START SUPPLIED ENTRIES

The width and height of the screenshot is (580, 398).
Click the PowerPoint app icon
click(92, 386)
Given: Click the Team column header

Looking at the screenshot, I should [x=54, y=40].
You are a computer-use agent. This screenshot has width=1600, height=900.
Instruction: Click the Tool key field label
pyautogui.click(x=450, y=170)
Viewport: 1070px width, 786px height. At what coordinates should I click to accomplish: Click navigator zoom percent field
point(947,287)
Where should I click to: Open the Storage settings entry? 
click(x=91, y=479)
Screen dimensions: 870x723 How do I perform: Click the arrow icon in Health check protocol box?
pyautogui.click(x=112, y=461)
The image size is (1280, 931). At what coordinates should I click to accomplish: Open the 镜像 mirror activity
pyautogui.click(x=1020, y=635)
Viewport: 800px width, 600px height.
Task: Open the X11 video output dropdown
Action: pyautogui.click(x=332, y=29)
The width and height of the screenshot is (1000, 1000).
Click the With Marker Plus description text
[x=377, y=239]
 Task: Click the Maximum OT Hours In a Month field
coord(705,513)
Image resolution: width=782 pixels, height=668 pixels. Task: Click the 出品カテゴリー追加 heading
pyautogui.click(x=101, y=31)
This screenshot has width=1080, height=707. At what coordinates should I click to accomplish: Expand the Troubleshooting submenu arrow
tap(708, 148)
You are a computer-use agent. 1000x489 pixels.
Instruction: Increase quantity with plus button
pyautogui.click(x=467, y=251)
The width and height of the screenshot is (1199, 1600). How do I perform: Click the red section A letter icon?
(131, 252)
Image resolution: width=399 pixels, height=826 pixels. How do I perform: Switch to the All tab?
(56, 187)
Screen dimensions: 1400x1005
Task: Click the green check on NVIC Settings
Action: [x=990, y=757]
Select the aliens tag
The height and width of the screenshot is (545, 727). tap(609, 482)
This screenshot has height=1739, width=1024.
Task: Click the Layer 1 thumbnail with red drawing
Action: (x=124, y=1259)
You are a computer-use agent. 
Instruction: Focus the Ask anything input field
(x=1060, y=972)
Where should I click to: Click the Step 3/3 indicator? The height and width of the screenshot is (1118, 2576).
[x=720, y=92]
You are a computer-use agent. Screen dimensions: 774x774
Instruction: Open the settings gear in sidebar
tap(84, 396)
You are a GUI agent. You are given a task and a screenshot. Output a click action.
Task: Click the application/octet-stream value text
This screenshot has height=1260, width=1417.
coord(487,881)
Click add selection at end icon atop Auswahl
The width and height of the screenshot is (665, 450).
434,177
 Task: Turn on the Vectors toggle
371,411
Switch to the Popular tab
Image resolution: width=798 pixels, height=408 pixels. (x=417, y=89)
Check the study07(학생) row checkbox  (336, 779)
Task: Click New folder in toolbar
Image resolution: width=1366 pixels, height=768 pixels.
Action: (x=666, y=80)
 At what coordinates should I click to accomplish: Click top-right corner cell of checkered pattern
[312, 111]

END SUPPLIED ENTRIES

▶ _ASSIGNMENT_
Return the whole listing, keeping every word as it is.

▶ _OUTPUT OF THE TASK_
The width and height of the screenshot is (580, 398).
Click the PowerPoint app icon
click(92, 386)
Given: Click the Team column header

Looking at the screenshot, I should [x=54, y=40].
You are a computer-use agent. This screenshot has width=1600, height=900.
Instruction: Click the Tool key field label
pyautogui.click(x=450, y=170)
Viewport: 1070px width, 786px height. At what coordinates should I click to accomplish: Click navigator zoom percent field
point(947,287)
Where should I click to: Open the Storage settings entry? 
click(x=91, y=479)
Screen dimensions: 870x723 How do I perform: Click the arrow icon in Health check protocol box?
pyautogui.click(x=112, y=461)
The image size is (1280, 931). At what coordinates should I click to accomplish: Open the 镜像 mirror activity
pyautogui.click(x=1020, y=635)
Viewport: 800px width, 600px height.
Task: Open the X11 video output dropdown
Action: pyautogui.click(x=332, y=29)
The width and height of the screenshot is (1000, 1000).
Click the With Marker Plus description text
[x=377, y=239]
 Task: Click the Maximum OT Hours In a Month field
coord(705,513)
Image resolution: width=782 pixels, height=668 pixels. Task: Click the 出品カテゴリー追加 heading
pyautogui.click(x=101, y=31)
This screenshot has width=1080, height=707. At what coordinates should I click to accomplish: Expand the Troubleshooting submenu arrow
tap(708, 148)
You are a computer-use agent. 1000x489 pixels.
Instruction: Increase quantity with plus button
pyautogui.click(x=467, y=251)
The width and height of the screenshot is (1199, 1600). How do I perform: Click the red section A letter icon?
(131, 252)
Image resolution: width=399 pixels, height=826 pixels. How do I perform: Switch to the All tab?
(56, 187)
Screen dimensions: 1400x1005
Task: Click the green check on NVIC Settings
Action: [x=990, y=757]
Select the aliens tag
The height and width of the screenshot is (545, 727). tap(609, 482)
This screenshot has height=1739, width=1024.
Task: Click the Layer 1 thumbnail with red drawing
Action: (x=124, y=1259)
You are a computer-use agent. 
Instruction: Focus the Ask anything input field
(x=1060, y=972)
Where should I click to: Click the Step 3/3 indicator? The height and width of the screenshot is (1118, 2576).
[x=720, y=92]
You are a computer-use agent. Screen dimensions: 774x774
Instruction: Open the settings gear in sidebar
tap(84, 396)
You are a GUI agent. You are given a task and a screenshot. Output a click action.
Task: Click the application/octet-stream value text
This screenshot has height=1260, width=1417.
coord(487,881)
Click add selection at end icon atop Auswahl
The width and height of the screenshot is (665, 450).
434,177
 Task: Turn on the Vectors toggle
371,411
Switch to the Popular tab
Image resolution: width=798 pixels, height=408 pixels. (x=417, y=89)
Check the study07(학생) row checkbox  (336, 779)
Task: Click New folder in toolbar
Image resolution: width=1366 pixels, height=768 pixels.
Action: (x=666, y=80)
 At what coordinates should I click to accomplish: Click top-right corner cell of checkered pattern
[312, 111]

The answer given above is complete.